Set problem A:
Extract every line of the records that contains the string "coordinates", matching case exactly.

Given passage:
— Begin —

Here we just need to specify the configuration file, the path to the output folder that will contain our model by adding `--output ./`, the path to the spacy object corresponding to our training data by adding `--paths.train ./train.spacy` and the path to the spacy object corresponding to our validation data (not really) by adding `--paths.dev ./train.spacy`. 

The output of the command allows to interpret the different models obtained with the help of the different parameters displayed, namely the loss value of the model (LOSS), the number of epochs (E), the batch size (#), the learning rate and different other parameters.

At the end of the execution, two folders will be created:
* `model-best` contains the best model among all the models built.
* `model-last` corresponds to the last models obtained.

## Use the model to annotate

In [6]:
# Load our model
nlp_ner = spacy.load("./model-last")

— End —

Data shown:
— Begin —

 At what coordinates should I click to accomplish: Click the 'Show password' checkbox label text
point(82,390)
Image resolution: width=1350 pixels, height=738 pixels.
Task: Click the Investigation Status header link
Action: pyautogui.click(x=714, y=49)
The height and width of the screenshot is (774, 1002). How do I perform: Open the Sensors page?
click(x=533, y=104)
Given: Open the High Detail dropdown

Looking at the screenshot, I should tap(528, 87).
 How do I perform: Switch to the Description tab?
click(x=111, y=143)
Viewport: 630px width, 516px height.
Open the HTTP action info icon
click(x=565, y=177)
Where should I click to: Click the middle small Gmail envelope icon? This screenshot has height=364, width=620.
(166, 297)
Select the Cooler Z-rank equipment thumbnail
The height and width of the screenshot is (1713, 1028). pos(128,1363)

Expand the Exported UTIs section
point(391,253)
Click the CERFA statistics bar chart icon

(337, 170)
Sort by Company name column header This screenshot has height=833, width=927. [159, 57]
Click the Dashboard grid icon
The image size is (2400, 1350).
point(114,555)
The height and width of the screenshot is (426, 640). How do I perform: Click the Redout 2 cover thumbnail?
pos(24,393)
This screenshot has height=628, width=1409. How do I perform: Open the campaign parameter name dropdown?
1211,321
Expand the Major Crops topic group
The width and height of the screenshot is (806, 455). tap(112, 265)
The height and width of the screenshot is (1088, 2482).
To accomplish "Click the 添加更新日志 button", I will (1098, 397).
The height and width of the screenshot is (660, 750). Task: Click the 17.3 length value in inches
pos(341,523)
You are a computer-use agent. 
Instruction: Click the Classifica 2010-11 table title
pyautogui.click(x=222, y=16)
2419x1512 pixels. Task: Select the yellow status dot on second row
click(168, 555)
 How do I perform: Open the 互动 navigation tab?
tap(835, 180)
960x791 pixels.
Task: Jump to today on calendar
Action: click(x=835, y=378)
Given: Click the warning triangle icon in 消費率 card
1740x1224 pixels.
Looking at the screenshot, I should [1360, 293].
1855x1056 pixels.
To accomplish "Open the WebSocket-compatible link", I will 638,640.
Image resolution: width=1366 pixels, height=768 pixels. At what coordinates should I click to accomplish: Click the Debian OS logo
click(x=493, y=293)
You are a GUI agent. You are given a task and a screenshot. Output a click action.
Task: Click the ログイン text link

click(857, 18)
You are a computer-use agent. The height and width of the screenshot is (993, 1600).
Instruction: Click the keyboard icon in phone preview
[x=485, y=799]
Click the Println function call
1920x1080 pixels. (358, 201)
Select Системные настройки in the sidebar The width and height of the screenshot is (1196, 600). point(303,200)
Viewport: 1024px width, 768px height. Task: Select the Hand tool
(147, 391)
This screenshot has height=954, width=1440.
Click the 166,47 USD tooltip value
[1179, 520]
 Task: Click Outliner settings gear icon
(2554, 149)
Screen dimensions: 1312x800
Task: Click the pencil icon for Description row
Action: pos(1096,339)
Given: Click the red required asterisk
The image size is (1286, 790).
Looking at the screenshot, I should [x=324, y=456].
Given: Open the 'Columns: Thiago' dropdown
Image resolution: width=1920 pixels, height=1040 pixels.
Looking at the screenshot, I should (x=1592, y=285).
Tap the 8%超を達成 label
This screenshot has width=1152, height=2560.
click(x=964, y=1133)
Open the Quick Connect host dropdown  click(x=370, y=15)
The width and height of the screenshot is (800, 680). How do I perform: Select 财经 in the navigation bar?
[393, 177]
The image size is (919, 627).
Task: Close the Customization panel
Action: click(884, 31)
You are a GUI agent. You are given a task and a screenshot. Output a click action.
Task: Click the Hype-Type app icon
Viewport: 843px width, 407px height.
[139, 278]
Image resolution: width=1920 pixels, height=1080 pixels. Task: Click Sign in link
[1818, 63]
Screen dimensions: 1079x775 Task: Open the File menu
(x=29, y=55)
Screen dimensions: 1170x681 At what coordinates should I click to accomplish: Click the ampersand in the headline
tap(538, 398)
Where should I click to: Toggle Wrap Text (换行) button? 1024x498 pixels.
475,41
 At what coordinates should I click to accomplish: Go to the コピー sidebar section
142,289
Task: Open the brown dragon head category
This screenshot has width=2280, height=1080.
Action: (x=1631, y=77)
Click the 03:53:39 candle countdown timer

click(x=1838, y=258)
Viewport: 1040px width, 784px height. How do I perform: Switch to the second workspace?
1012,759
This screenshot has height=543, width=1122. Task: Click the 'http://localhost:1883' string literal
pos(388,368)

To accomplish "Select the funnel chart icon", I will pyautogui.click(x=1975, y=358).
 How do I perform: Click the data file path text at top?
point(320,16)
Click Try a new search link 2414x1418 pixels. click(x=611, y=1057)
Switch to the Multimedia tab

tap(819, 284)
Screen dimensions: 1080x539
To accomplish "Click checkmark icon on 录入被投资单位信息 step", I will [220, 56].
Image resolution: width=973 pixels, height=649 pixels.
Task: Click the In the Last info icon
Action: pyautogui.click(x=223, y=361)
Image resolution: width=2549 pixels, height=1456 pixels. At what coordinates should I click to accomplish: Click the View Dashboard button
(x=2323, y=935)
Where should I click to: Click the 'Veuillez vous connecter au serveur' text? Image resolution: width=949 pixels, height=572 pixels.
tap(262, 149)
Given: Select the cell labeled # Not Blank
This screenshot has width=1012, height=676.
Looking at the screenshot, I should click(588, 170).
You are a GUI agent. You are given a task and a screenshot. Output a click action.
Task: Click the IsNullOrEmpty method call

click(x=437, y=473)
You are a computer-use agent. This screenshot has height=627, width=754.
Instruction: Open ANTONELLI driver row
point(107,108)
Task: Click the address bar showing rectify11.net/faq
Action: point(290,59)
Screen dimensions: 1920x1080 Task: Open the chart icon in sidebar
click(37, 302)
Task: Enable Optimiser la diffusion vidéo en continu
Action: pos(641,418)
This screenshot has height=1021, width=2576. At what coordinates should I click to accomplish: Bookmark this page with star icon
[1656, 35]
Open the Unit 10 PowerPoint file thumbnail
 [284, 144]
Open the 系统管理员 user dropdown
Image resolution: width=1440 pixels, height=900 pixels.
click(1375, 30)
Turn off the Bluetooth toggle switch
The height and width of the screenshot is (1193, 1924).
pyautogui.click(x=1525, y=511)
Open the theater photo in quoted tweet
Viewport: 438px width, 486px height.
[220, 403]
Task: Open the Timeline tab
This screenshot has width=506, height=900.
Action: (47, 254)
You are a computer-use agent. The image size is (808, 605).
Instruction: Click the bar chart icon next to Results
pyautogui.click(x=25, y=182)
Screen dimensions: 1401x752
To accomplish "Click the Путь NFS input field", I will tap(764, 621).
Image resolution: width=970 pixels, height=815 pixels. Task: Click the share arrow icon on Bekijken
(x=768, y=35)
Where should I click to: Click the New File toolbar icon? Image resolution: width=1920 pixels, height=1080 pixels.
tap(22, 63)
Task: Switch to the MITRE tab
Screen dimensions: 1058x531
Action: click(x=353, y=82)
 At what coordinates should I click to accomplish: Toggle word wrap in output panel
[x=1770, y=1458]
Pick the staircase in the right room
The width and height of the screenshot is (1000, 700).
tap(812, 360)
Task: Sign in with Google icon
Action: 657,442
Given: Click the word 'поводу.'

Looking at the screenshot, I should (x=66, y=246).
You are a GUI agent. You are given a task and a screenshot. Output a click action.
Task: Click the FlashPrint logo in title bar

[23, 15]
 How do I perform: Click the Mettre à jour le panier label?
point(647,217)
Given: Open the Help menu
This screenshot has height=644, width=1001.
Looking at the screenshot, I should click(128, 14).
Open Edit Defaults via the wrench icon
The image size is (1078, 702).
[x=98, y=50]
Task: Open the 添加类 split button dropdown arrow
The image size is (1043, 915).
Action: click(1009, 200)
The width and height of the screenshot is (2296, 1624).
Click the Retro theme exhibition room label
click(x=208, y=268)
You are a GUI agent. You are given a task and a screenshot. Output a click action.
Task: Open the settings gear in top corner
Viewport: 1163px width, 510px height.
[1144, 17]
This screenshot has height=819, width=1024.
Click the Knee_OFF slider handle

— End —

Set problem B:
From the spaCy training walkthrough, write out the passage starting with "Here we just" and going on through "last models obtained.", copied word for word.

Written solution A:
 At what coordinates should I click to accomplish: Click the 'Show password' checkbox label text
Image resolution: width=1366 pixels, height=768 pixels. At what coordinates should I click to accomplish: Click the Debian OS logo
Screen dimensions: 1170x681 At what coordinates should I click to accomplish: Click the ampersand in the headline
 At what coordinates should I click to accomplish: Go to the コピー sidebar section
Image resolution: width=2549 pixels, height=1456 pixels. At what coordinates should I click to accomplish: Click the View Dashboard button
This screenshot has height=1021, width=2576. At what coordinates should I click to accomplish: Bookmark this page with star icon
 At what coordinates should I click to accomplish: Toggle word wrap in output panel

Written solution B:
Here we just need to specify the configuration file, the path to the output folder that will contain our model by adding `--output ./`, the path to the spacy object corresponding to our training data by adding `--paths.train ./train.spacy` and the path to the spacy object corresponding to our validation data (not really) by adding `--paths.dev ./train.spacy`. 

The output of the command allows to interpret the different models obtained with the help of the different parameters displayed, namely the loss value of the model (LOSS), the number of epochs (E), the batch size (#), the learning rate and different other parameters.

At the end of the execution, two folders will be created:
* `model-best` contains the best model among all the models built.
* `model-last` corresponds to the last models obtained.